_Problem to work on:_ Find the string "will" in the records. Copy each line that has it.

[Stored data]
BEGIN

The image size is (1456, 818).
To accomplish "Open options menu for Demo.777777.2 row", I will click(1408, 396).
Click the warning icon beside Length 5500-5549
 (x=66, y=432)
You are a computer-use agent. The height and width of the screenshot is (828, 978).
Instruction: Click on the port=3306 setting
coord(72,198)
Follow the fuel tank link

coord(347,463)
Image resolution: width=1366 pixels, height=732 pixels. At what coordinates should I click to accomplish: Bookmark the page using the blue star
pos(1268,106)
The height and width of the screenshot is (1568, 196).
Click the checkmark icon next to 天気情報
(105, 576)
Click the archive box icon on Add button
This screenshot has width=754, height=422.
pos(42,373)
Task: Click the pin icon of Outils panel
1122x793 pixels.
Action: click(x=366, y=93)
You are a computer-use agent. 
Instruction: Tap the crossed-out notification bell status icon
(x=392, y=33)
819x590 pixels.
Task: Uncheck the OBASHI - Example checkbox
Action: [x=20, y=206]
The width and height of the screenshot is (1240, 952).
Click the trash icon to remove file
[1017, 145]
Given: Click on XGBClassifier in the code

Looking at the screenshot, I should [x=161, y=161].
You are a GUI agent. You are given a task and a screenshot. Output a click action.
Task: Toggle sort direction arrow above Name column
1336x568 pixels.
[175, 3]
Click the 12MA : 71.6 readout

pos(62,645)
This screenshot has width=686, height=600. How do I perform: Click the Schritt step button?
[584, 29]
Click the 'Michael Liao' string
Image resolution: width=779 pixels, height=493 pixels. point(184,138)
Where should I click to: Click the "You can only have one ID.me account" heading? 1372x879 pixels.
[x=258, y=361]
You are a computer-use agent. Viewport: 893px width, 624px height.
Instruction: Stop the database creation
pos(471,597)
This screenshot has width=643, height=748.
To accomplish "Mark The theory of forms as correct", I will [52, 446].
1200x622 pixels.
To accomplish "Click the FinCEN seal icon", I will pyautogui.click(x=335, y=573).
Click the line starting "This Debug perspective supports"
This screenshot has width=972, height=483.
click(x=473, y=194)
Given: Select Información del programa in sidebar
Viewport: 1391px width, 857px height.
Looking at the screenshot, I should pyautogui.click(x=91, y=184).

END

_Reply to the task:_
To accomplish "Open options menu for Demo.777777.2 row", I will click(1408, 396).
To accomplish "Mark The theory of forms as correct", I will [52, 446].
To accomplish "Click the FinCEN seal icon", I will pyautogui.click(x=335, y=573).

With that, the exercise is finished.